── INPUT FOR THIS TASK

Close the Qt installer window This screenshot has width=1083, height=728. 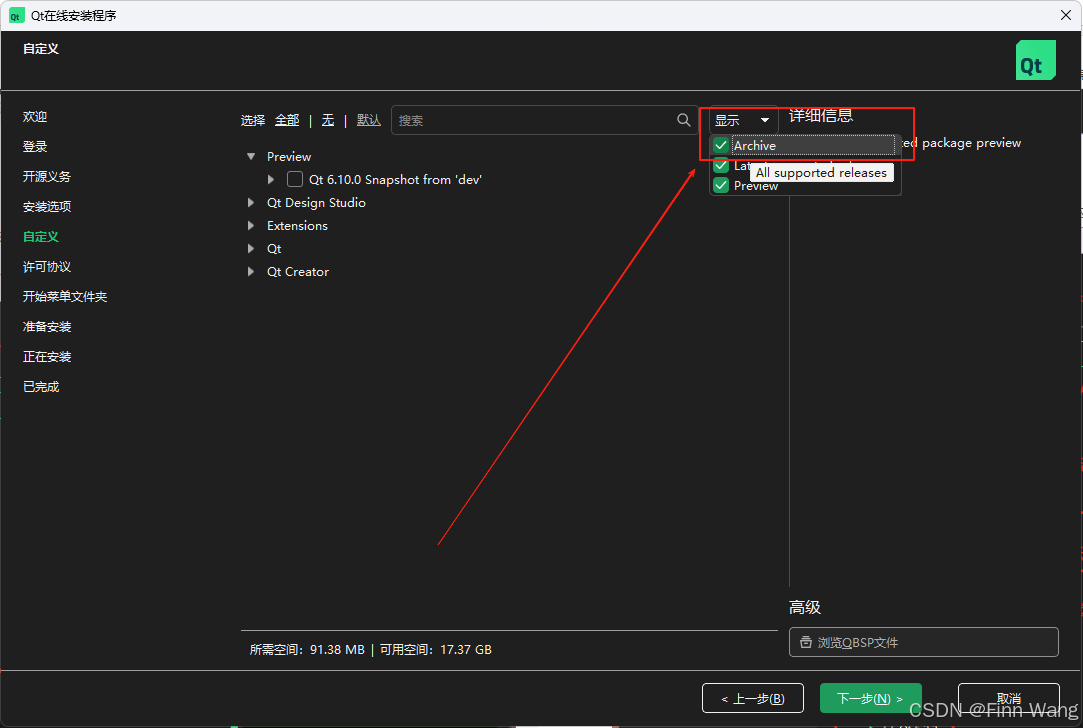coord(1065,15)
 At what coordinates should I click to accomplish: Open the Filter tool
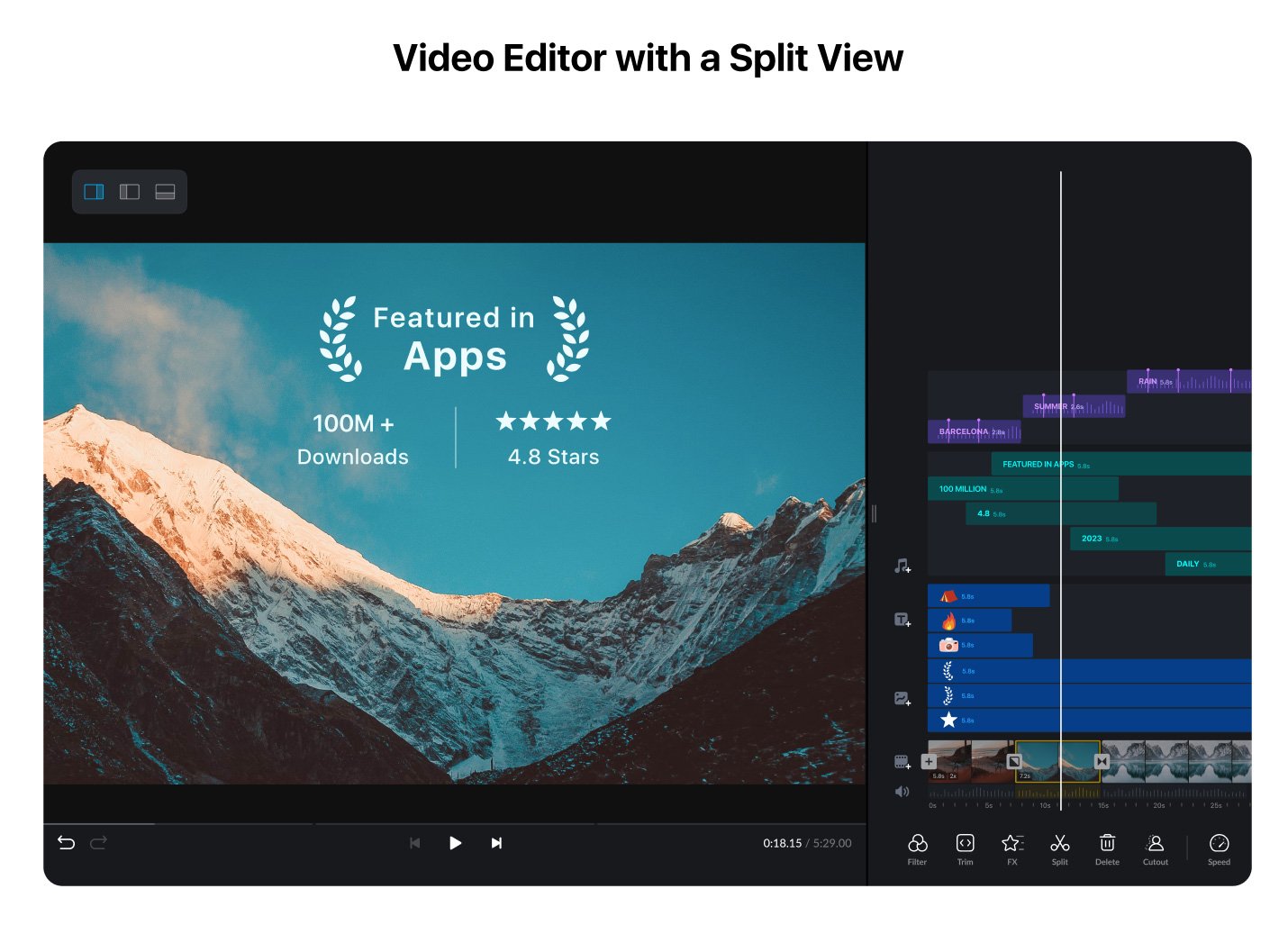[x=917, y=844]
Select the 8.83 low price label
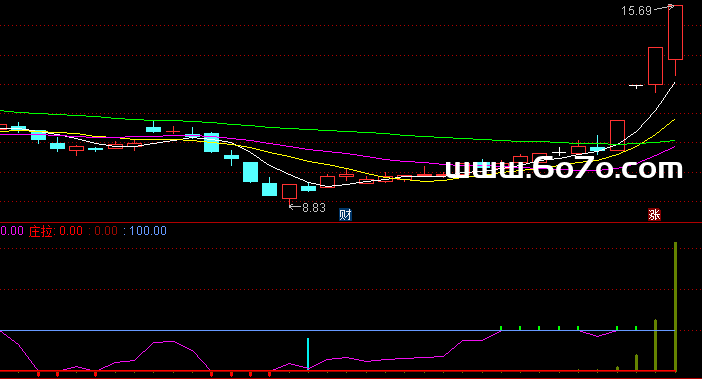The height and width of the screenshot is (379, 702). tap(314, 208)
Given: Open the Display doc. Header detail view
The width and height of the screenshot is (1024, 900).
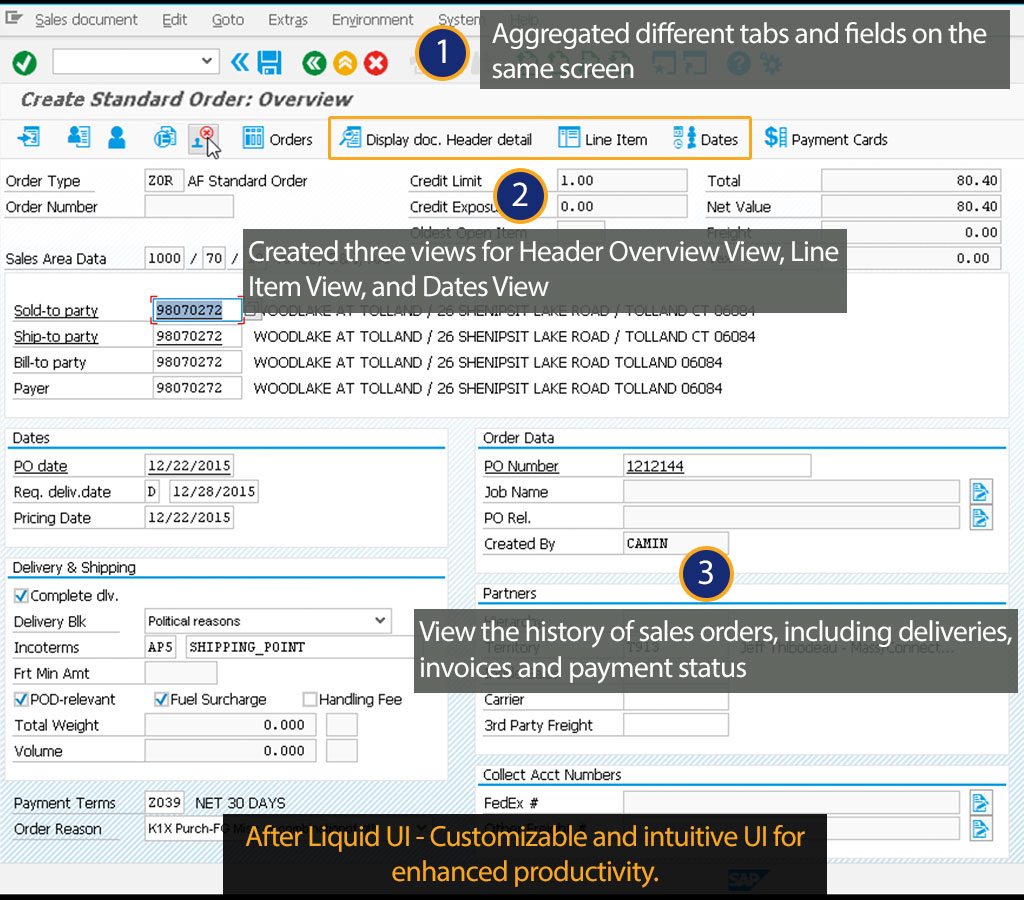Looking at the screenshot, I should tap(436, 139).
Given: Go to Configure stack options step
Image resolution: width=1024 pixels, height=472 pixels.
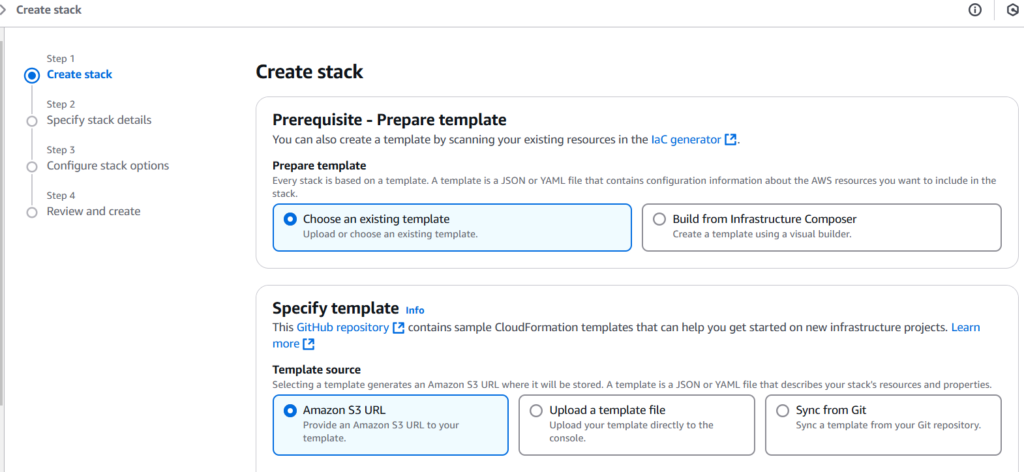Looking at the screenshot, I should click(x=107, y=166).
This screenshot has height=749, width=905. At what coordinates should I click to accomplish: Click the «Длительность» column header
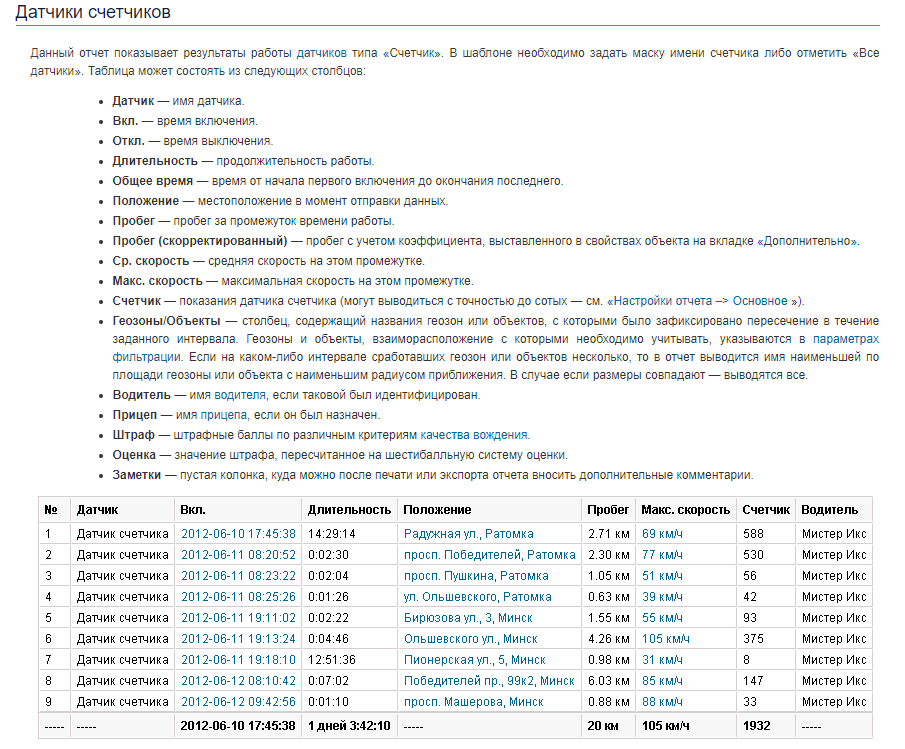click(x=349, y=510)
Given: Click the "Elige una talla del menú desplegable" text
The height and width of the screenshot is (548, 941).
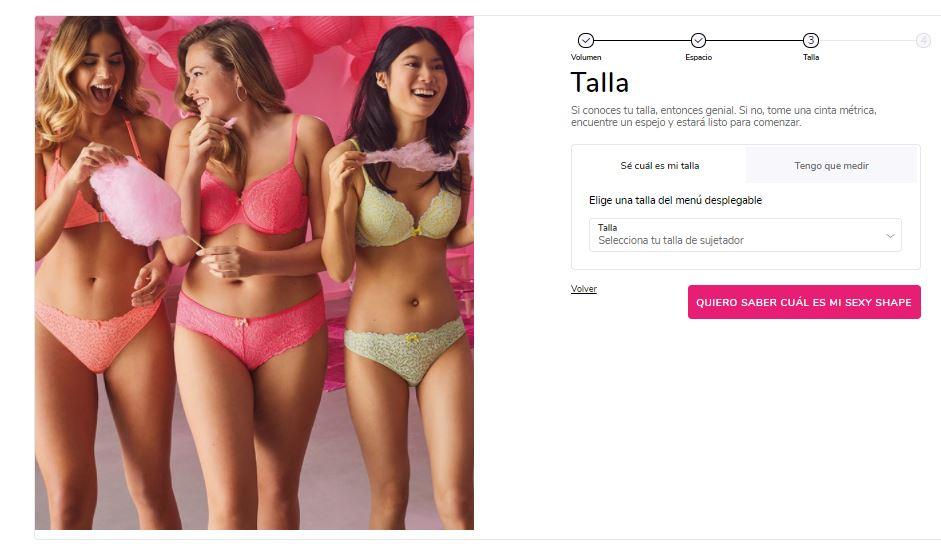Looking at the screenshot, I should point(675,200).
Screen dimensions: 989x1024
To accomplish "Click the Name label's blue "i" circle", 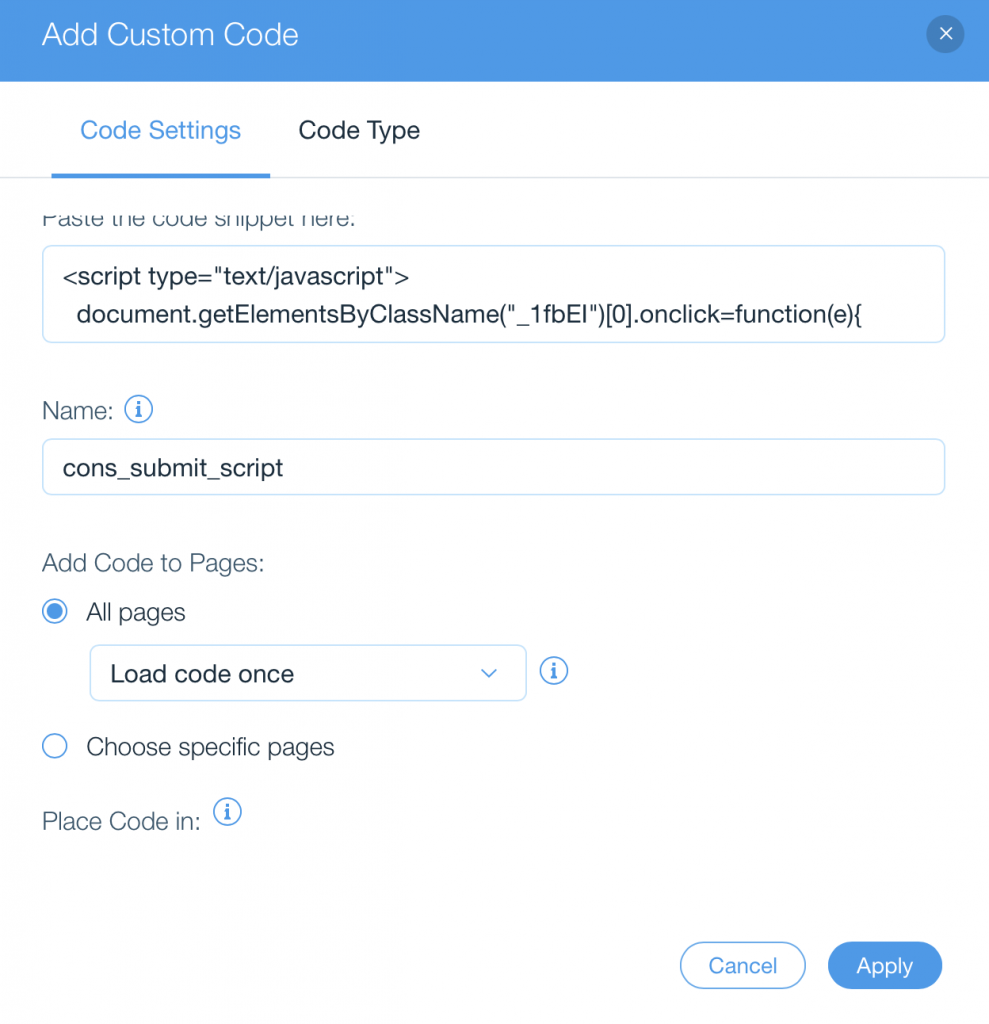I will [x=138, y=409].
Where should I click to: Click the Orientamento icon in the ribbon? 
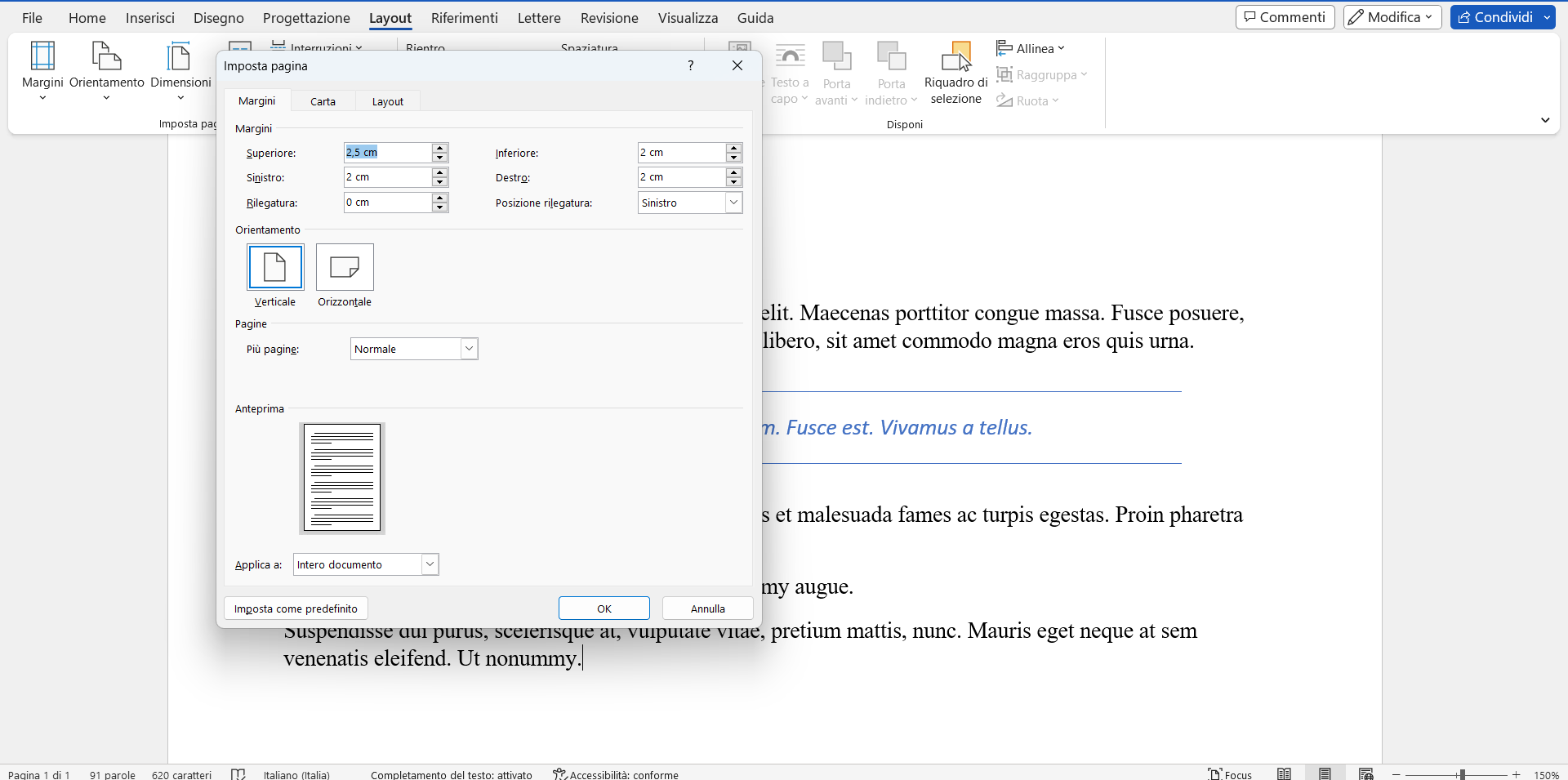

────

* WRITTEN EXERCISE
Write out the material verbatim, starting with the line containing "At what coordinates should I click to accomplish: Open" and continuing through the line containing "Looking at the screenshot, I should click(x=107, y=166).", with both of those lines included. Omit the pictures.

* RESPONSE TO THE EXERCISE
 At what coordinates should I click to accomplish: Open the Filter tool
[x=917, y=844]
Select the 8.83 low price label
The height and width of the screenshot is (379, 702). tap(314, 208)
Given: Open the Display doc. Header detail view
The width and height of the screenshot is (1024, 900).
Looking at the screenshot, I should tap(436, 139).
Given: Go to Configure stack options step
Image resolution: width=1024 pixels, height=472 pixels.
Looking at the screenshot, I should click(x=107, y=166).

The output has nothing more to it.